Michael Schumacher in coma, l’ex medico FIA: “Prepariamoci al peggio, errori nei soccorsi”

Michael Schumacher (Getty Images)
Michael Schumacher (Getty Images)

 

 

Da circa tre mesi Michael Schumacher è ricoverato in coma farmacologico presso l’ospedale di Grenoble, dopo il brutto incidente rimediato sugli sci a Maribel.
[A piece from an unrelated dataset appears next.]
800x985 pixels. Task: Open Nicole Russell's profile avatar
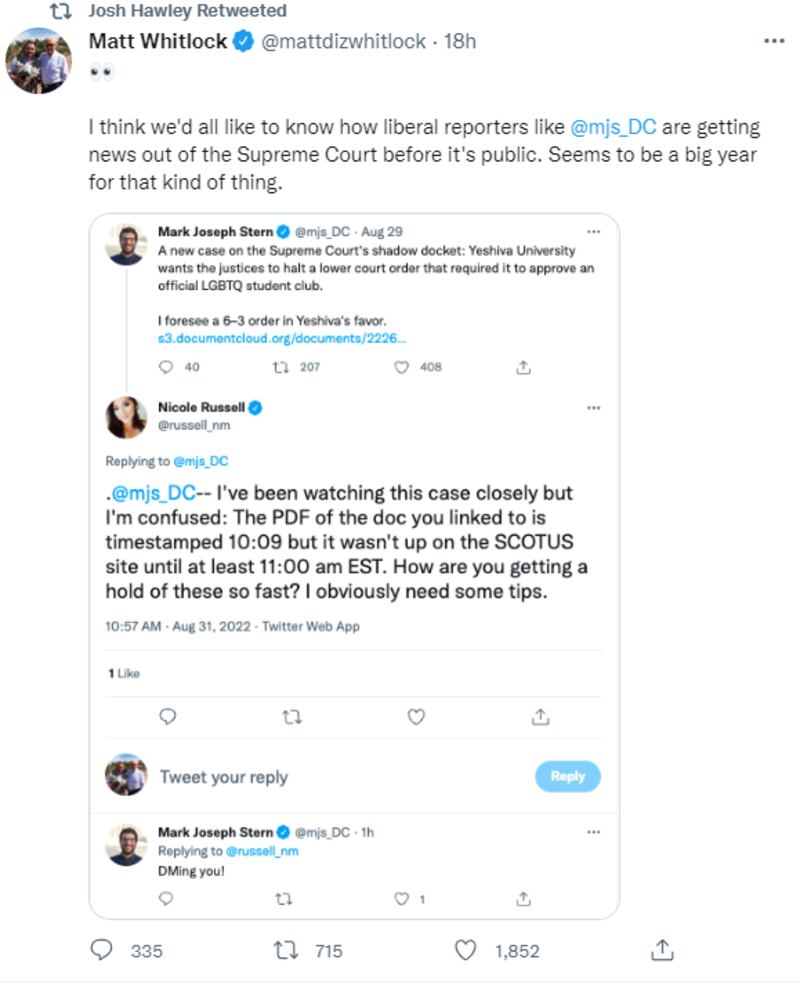click(127, 417)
Giorno dopo giorno si assottigliano le speranze di rivedere sano e salvo il pilota tedesco e il totale recupero diventa molto improbabile.

Secondo Gary Hartstein, ex medico della FIA, sono stati commessi degli errori durante i primi soccorsi al campione di Formula 1… “Penso ci siano stati degli errori evidenti nel trattamento iniziale di Michael, mi è stato detto da fonti affidabili che hanno avuto accesso a queste informazioni”. Infatti l’ex pilota sarebbe stato inizialmente trasportato all’ospedale di Moutiers, privo di unità neurologica.
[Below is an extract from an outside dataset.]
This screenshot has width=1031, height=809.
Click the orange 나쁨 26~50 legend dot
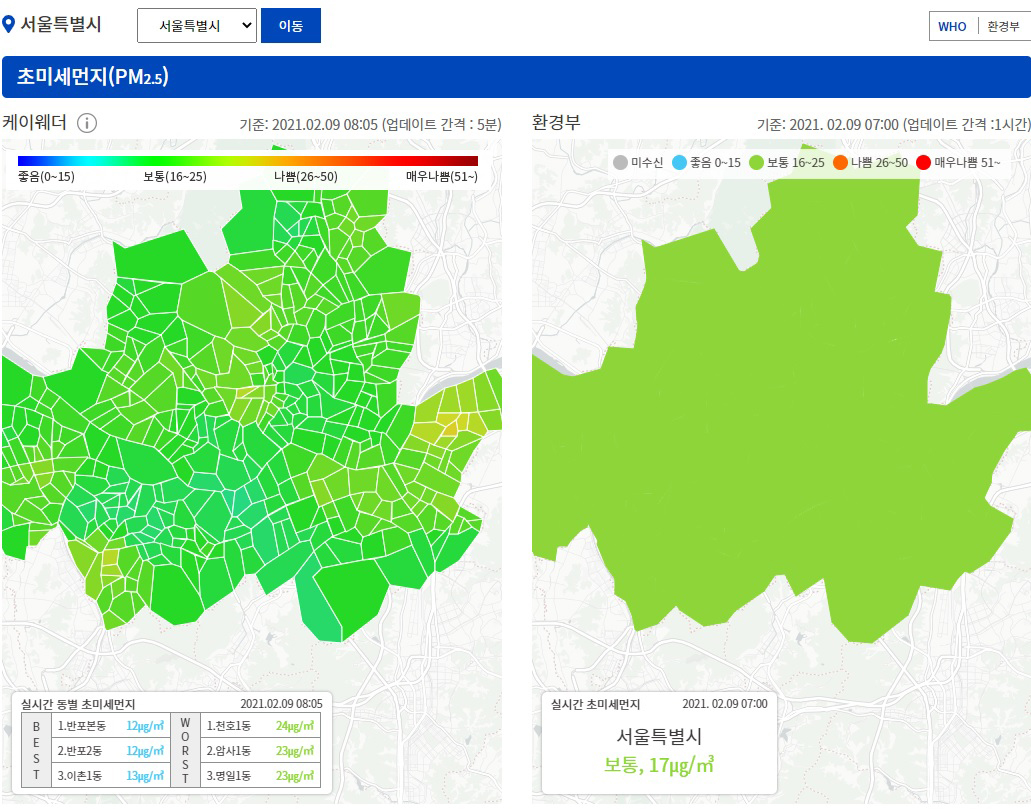[841, 162]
Solo successivamente Michael sarebbe stato trasferito a Grenoble, “perdendo un’ora intera o forse di più. Non è possibile dire cosa avrebbero potuto cambiare un’ora o due nel suo case – ha dichiarato sul suo blog -, ma gran parte dei neurologi direbbe che sono fondamentali”.

 

Secondo Hartstein non resta che “prepararsi al peggio” sulle condizioni di Schumi… ““Di solito, i pazienti che sono in uno stato vegetativo prolungato vivono per qualche mese, o pochi anni. Poi muoiono di infezioni respiratorie o urinarie. Ci sono casi di sopravvivenze più lunghe, ma sono eccezionali”.